27 JAN 2022 - 30 JAN 2022
Collecting Malware Samples
After a few more days of letting it run, I checked on the findings via the MHN ui and saw a ton of traffic taking advantage of SMB. Exploiting SMB is very popular with worms and can be used to easily spread malware. Thanks to Dionea being configured to actually capture and save the files, I’ve successfully collected many samples, ready to be analyzed.
Crosschecking with VirusTotal yields us results, and these binaries are, in fact, live malware.
VirusTotal Results
This one specifically is WannaCry Ransomware.
Dionaea was also capable enough to capture droppers, instead of full programs as well, leaving a lot to explore within the collected samples after only a week of being up.
In total, I was able to collect 105 samples. Some of them are duplicates from the same worms, and others are unique. With all of the samples in the same directory on my malware environment, I decided to conduct an antivirus scan on it to see how many it will actually detect. For my experiment, I chose to configure MalwareBytes to run a scan on the directory.
MalwareBytes Results on Sample Directory
Suprisingly, MalwareBytes could only recognize 79% of the malware, and would leave 21% of the malware on the system.
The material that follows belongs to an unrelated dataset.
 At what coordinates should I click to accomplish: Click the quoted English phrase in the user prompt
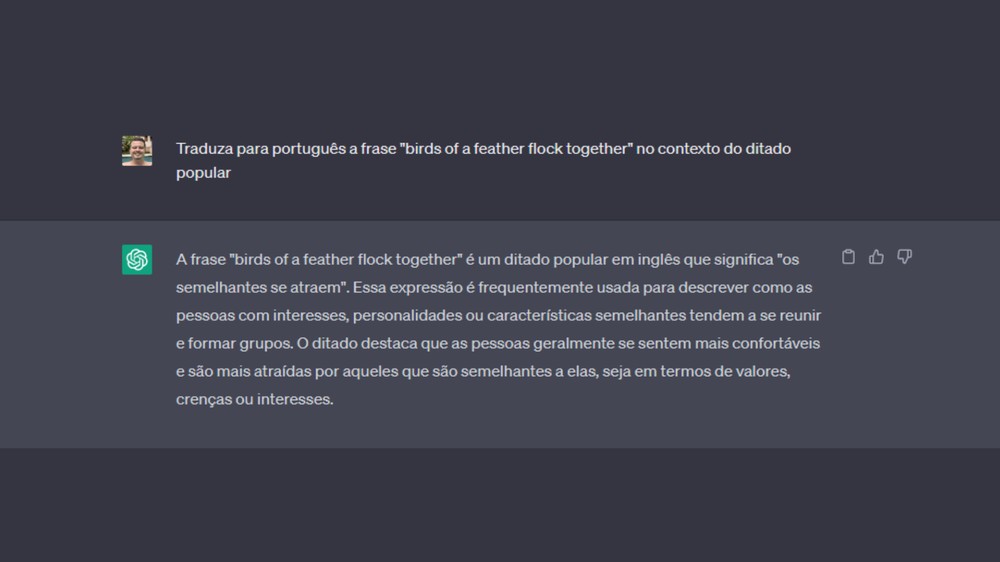click(516, 148)
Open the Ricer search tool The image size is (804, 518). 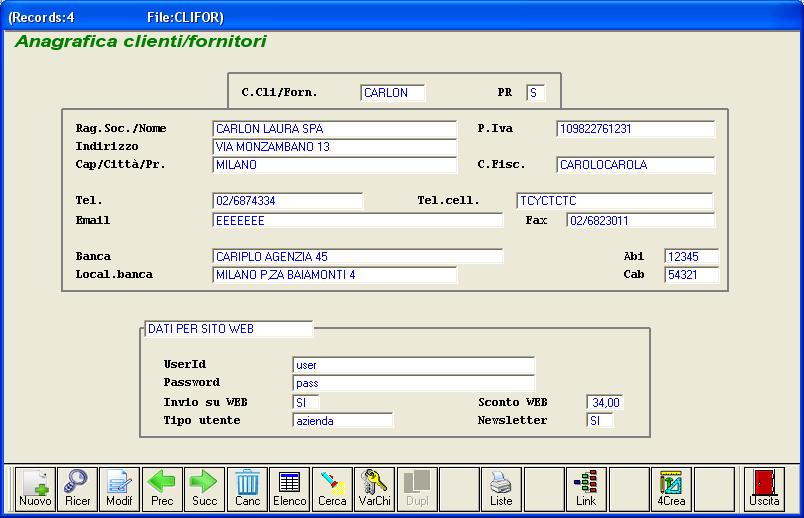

For comparison, I ran the same scan, but with Bitdefender instead. Bitdefender caught even less than MalwareBytes, picking up 71% or the samples, leaving 29% still on the system.
Bitdefender Results on Sample Directory
With both commercial antivirus softwares not picking up 100% of the malware collected from the honeypot, this serves as a good argument to there still being a lot of research to be done through the use of honeypots such as this one. Malware is constantly changing and evolving, and security research must be able to keep up in order to continue defending against it.